In lieu of an abstract, here is a brief excerpt of the content:

  • Project Aquarius: Atomic Energy and Arizona’s Search for Useable Water, 1964–1970
  • Douglas C. Towne (bio)

Arizona is in constant need of water, and throughout its modern history, Arizonans have come up with a number of different ways to procure that water. Some of these schemes have been implemented, while others were much less viable and are now piling up in the dustbin of history. In the late 1960s, one such project emerged in the state. Called Project Aquarius, this far-fetched scheme for capturing groundwater reached its zenith in 1969 when this zodiac sign was heard blaring from transistor radios and eight-track stereos across the nation. America’s youth were celebrating the coming of a new era characterized by peace, love, harmony, and understanding as foretold in the Fifth Dimension’s chart-topping song, “Age of Aquarius/Let the Sunshine In.” As the country was grooving to this tune, a small cadre of scientists and politicians in Arizona was focused on a little-publicized endeavor with far-ranging implications: developing water supplies for the state with the use of atomic bombs.

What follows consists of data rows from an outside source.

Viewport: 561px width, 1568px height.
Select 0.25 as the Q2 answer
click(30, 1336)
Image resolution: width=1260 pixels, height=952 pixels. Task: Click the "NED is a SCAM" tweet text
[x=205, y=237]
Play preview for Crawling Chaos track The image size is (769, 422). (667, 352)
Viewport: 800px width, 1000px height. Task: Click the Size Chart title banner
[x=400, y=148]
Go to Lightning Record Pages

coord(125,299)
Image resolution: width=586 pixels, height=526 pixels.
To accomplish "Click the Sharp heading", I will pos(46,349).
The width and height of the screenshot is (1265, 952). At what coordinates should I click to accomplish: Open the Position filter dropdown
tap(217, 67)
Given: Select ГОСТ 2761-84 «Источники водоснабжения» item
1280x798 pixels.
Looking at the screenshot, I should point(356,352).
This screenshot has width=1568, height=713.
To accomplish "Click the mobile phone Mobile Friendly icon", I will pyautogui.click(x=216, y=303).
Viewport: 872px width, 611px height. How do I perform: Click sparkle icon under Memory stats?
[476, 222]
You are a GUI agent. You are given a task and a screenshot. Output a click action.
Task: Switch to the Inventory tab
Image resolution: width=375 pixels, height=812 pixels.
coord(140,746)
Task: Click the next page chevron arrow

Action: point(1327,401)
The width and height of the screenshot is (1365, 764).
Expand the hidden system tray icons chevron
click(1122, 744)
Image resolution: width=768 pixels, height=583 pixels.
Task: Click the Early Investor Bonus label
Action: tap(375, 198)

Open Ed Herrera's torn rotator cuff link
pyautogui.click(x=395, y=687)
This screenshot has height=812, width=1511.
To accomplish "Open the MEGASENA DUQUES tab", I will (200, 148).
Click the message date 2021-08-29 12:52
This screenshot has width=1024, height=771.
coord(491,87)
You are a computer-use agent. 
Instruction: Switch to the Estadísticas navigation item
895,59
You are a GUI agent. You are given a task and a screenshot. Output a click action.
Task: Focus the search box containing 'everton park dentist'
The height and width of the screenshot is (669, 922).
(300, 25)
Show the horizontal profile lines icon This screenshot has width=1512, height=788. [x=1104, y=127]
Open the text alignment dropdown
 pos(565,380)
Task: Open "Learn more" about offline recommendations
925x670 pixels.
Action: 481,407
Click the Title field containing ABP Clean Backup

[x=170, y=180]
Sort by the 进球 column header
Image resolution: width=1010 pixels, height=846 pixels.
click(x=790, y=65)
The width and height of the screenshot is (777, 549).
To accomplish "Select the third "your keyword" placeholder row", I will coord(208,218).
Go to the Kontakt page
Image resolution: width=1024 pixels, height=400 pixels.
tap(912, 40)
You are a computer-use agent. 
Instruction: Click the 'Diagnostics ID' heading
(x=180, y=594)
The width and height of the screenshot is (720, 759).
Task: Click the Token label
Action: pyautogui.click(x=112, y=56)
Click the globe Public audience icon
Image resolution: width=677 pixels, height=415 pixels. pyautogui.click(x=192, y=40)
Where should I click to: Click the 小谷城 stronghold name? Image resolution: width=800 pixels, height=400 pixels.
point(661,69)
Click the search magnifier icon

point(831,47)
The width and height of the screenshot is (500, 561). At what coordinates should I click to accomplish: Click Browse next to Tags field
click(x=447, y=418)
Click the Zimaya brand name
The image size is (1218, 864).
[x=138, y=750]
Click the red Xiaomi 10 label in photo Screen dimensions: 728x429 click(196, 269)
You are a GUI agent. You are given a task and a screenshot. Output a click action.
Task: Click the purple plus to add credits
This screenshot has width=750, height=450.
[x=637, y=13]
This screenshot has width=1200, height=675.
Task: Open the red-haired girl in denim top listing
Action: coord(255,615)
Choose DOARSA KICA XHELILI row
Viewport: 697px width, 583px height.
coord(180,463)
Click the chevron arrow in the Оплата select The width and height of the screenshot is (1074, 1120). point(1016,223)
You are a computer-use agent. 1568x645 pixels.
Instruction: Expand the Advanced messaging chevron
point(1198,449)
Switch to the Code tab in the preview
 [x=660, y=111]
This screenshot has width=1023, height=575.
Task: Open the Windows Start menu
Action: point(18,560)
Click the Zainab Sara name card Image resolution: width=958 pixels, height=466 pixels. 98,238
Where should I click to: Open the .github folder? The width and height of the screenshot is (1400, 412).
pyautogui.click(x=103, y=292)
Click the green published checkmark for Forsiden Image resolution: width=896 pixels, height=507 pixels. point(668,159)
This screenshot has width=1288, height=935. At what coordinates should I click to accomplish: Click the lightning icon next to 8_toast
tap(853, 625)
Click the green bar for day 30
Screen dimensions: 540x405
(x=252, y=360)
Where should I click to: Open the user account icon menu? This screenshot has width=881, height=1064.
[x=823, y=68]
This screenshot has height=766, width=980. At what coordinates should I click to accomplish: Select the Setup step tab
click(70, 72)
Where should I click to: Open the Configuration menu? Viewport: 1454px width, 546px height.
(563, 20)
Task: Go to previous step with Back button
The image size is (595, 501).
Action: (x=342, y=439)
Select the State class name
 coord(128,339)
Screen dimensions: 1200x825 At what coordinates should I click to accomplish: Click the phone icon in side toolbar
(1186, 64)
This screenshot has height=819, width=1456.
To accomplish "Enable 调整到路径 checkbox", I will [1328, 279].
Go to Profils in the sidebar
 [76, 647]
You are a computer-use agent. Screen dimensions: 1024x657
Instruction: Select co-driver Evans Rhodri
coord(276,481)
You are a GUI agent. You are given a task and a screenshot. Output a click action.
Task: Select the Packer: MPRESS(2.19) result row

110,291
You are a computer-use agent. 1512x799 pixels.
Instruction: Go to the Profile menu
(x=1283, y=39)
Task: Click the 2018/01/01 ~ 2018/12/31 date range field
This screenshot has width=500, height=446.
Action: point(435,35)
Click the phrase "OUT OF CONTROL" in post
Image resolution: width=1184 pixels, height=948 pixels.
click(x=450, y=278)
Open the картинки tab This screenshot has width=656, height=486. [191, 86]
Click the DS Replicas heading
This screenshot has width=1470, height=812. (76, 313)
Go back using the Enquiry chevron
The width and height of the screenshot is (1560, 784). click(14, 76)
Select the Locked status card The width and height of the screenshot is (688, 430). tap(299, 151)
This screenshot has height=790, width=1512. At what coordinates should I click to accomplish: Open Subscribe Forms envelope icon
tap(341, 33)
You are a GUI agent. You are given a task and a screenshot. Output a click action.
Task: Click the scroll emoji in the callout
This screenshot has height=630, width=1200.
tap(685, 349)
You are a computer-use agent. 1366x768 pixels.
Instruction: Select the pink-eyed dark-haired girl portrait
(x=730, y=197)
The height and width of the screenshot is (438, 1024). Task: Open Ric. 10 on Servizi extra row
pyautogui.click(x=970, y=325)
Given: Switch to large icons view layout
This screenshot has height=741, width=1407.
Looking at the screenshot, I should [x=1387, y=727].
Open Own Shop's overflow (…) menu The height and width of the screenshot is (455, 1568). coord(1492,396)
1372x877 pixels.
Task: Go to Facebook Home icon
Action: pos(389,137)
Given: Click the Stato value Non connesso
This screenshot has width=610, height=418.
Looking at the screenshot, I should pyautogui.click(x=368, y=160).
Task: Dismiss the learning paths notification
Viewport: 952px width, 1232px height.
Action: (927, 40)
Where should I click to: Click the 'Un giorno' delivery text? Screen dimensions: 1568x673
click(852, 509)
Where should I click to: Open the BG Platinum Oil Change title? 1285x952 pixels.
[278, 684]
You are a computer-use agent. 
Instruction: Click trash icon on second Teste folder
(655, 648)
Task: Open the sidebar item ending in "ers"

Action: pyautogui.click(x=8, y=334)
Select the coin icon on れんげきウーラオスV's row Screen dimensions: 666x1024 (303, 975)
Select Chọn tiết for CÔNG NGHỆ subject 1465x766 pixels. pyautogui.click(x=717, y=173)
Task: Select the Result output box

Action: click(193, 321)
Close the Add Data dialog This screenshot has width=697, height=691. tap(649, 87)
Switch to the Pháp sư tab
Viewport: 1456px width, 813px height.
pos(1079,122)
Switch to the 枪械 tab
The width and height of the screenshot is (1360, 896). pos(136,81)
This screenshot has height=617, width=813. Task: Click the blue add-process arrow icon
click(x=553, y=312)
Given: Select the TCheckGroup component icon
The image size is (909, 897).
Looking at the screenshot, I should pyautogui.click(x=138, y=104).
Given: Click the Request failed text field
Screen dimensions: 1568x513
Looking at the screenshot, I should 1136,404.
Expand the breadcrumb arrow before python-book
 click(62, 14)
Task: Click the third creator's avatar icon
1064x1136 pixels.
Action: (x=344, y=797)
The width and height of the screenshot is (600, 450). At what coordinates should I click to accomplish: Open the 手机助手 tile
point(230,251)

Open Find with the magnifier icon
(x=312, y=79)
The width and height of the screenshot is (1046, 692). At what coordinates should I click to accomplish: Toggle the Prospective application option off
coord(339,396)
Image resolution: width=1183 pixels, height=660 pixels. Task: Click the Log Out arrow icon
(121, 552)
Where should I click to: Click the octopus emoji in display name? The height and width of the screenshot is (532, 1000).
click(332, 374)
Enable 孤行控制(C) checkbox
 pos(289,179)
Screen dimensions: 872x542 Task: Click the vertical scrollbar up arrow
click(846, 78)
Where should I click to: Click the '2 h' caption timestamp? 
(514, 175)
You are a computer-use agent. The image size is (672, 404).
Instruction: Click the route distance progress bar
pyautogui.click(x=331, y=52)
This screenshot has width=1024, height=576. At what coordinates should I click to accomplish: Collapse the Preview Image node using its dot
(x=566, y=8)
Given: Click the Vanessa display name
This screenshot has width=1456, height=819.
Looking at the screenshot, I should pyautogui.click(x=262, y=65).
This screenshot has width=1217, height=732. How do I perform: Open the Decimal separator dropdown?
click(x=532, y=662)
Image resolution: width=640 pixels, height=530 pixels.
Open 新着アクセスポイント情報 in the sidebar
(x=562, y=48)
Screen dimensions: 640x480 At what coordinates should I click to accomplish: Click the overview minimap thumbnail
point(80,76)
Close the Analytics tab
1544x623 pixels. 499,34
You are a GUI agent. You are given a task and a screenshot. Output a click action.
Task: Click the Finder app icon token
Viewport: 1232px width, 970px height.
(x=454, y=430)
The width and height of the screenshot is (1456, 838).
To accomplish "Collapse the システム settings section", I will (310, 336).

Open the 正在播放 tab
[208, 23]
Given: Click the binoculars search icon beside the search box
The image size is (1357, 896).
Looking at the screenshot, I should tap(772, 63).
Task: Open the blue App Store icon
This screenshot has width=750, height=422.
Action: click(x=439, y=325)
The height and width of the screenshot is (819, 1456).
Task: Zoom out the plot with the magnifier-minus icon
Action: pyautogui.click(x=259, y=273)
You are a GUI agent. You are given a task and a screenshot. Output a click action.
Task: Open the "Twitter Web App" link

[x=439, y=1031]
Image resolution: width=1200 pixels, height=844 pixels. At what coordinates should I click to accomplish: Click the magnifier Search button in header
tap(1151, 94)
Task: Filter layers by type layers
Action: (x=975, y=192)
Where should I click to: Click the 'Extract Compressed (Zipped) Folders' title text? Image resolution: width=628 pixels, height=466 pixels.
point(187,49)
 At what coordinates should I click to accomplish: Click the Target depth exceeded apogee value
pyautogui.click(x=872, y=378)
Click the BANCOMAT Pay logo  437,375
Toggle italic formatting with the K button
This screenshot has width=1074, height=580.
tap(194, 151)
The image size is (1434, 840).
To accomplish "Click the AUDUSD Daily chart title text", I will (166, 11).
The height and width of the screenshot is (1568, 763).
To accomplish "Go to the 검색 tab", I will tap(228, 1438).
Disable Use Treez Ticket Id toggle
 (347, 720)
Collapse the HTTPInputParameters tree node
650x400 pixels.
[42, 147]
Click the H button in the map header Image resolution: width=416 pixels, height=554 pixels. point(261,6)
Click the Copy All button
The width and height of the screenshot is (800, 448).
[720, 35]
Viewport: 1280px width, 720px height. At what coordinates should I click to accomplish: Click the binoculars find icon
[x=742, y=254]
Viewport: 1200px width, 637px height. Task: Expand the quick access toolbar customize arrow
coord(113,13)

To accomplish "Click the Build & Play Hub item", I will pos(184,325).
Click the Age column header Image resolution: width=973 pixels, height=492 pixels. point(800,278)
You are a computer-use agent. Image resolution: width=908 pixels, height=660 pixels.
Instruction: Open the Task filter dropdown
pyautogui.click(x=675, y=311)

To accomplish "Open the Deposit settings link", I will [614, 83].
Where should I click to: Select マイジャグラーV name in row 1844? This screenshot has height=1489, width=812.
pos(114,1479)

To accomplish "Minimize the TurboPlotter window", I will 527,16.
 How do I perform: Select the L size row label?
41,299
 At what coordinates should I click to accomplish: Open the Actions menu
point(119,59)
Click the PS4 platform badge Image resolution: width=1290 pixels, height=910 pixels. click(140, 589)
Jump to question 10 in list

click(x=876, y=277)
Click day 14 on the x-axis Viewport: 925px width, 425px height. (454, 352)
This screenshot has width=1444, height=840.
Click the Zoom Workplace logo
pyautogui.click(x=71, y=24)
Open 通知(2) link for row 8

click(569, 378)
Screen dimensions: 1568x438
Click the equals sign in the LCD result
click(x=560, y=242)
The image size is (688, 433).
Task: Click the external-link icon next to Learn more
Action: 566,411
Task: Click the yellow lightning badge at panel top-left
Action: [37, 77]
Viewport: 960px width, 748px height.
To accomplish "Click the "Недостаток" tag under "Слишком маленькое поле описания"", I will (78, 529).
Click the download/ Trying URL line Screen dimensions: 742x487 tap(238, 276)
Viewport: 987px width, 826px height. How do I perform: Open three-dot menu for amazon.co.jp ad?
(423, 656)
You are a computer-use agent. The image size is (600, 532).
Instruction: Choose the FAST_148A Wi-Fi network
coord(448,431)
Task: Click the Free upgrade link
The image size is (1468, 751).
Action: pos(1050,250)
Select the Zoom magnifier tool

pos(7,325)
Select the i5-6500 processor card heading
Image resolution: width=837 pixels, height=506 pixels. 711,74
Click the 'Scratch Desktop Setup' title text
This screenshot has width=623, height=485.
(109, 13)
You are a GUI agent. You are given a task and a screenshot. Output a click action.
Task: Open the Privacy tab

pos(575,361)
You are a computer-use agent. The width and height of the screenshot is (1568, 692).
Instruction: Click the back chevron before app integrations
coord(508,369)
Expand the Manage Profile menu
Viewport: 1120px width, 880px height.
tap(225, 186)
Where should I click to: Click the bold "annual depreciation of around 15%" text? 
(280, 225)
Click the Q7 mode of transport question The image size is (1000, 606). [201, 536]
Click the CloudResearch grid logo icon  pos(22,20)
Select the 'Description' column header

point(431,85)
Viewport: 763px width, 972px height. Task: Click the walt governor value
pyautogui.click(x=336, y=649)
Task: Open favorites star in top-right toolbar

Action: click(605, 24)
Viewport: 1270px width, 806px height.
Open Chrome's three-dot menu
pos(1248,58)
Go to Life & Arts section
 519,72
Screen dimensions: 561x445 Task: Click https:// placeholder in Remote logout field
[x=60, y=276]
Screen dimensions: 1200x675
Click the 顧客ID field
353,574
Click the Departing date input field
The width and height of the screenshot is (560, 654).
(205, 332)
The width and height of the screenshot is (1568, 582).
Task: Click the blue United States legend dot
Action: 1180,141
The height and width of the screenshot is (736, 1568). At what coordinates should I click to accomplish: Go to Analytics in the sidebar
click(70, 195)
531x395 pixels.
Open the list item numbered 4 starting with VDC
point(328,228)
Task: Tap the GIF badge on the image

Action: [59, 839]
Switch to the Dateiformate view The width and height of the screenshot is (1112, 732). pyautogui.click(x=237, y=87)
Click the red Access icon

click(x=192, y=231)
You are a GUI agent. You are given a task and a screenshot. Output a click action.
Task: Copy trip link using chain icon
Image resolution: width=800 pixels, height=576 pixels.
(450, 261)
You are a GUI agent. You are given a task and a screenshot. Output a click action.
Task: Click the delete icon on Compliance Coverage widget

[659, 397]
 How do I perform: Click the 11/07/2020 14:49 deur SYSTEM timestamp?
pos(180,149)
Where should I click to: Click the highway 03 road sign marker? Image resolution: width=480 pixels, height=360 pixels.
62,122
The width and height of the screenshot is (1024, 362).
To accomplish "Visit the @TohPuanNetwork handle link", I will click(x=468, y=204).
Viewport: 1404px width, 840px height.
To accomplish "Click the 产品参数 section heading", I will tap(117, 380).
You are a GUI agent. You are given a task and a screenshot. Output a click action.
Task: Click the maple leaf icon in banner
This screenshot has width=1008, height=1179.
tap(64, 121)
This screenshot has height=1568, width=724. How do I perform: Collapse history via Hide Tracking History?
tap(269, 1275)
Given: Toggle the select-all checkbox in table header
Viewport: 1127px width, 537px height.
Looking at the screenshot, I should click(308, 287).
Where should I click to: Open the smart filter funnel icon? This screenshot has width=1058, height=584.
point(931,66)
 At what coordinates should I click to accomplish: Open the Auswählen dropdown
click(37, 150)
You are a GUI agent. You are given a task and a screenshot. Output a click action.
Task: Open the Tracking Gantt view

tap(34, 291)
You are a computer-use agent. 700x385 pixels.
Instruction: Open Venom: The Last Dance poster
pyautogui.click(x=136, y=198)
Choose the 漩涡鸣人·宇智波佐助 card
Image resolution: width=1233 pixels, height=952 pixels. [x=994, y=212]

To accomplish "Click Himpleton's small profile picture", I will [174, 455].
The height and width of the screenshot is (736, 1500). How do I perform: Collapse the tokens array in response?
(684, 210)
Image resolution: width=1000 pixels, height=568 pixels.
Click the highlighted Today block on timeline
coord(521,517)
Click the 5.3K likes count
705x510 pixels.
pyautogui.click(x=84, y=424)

Atomic detonations would not create water, but their effects would allegedly fracture rock, creating catch basins that would [End Page 183] capture vast amounts of surface run-off and recharge it to ground-water. This process would supposedly add “2-to-3 million acre-feet of water to the Arizona supply. . . . roughly equivalent to the potential of the Central Arizona Project,” according to a 1968 Phoenix Gazette article subtitled “Nuclear Well Digger.” A nuclear explosion was tentatively scheduled for water development purposes in Arizona in 1970–1971. The detonation was planned for the Wilkins Dam Site along Clear Creek about twenty-five miles south of Winslow.1 How did this bizarre scenario come to be?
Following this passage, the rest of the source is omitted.